Since this is my first hack, I wanted to try and keep the actual “hacking” to a minimum and be creative with materials. My starting point was the Clever Cat litter box itself, which has a 20” by 15” base and stands 15” high. I found the Akurum 30” by 24” wall cabinet frame, which when turned on its side (so it is 30” tall instead of 24”) would be perfect, allowing enough room for the litter box itself and head room for kitty to jump on top of it. I selected the wall cabinet frame because it had 5 sides, whereas the base cabinet frame only had 4 sides. I assembled the cabinet as the instructions indicated.
I had to get a little creative with the doors and drawer because I put the wall cabinet on its side. By rotating the wall cabinet, all the pre-drilled holes for installing drawers, shelves and doors were on the top and bottom of the cabinet. This set up was fine for the bottom door (Härlig 15” by 24”) which opens down like a drawbridge. The top though required extra effort. Because I didn’t want to cut anything, I bought a smaller door for the top half (Härlig 15” by 15” door) which left a large opening for kitty’s entrance. Unfortunately the pre-drilled holes in the top of the cabinet wouldn’t work for this door, so I measured where holes would need to be on the left hand side of the cabinet and drilled them myself to hang the door.
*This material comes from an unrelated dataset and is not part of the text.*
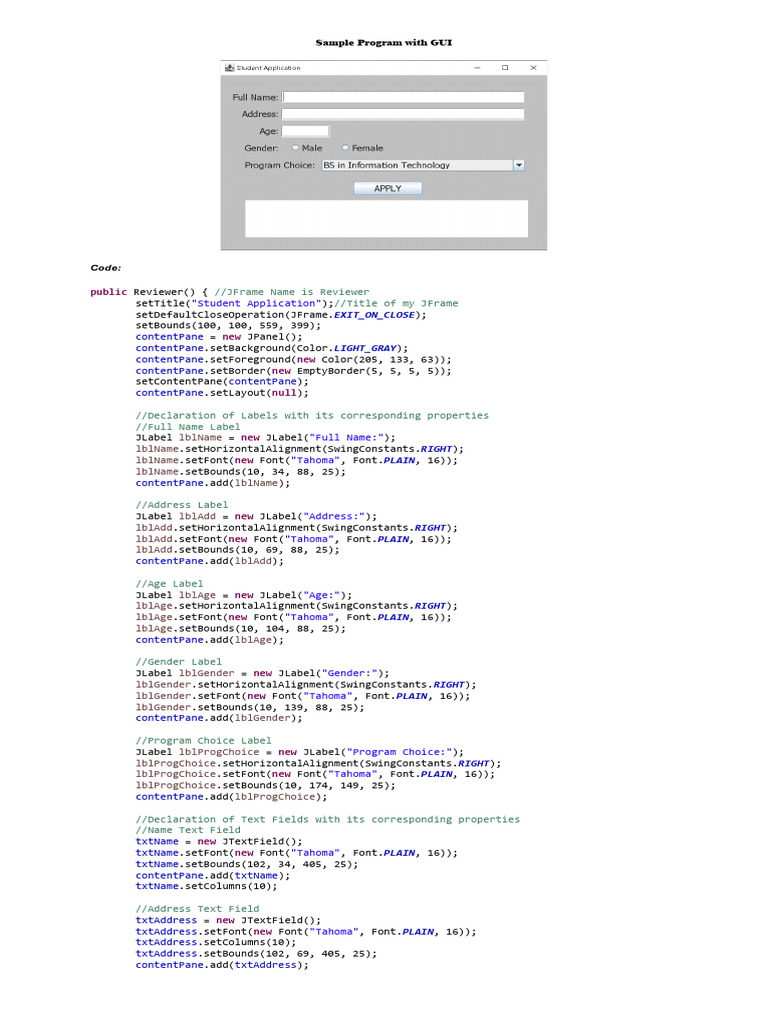Click inside the Address text field

click(403, 114)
The final piece of the design was the drawer. Another challenge with this (and any) litter box is that it’s heavy to drag in and out of a cabinet. Installing a drawer (Rationell fully extending 24” drawer) allows me to easily pull the box out of the cabinet to clean and then move it back in again. But like the small door on the front, there aren’t pre-drilled holes to work from so those have to be measured, marked and drilled on your own. The drawer also had to be elevated slightly to clear the hinges from the large door on the bottom. Also be aware that the unit can lean or tip when the drawer is fully extended since the litter box is heavy. Anchoring the cabinet to a wall can fix this.
After that, there are just small additional things I did for the cabinet. I added a hook to the back of the small door for the scooper and a hook to the side of the cabinet for a dustpan and broom. There was also enough space next to the litter box to store a small trash can and the extra litter container. This self-contained litter station cost me about $115.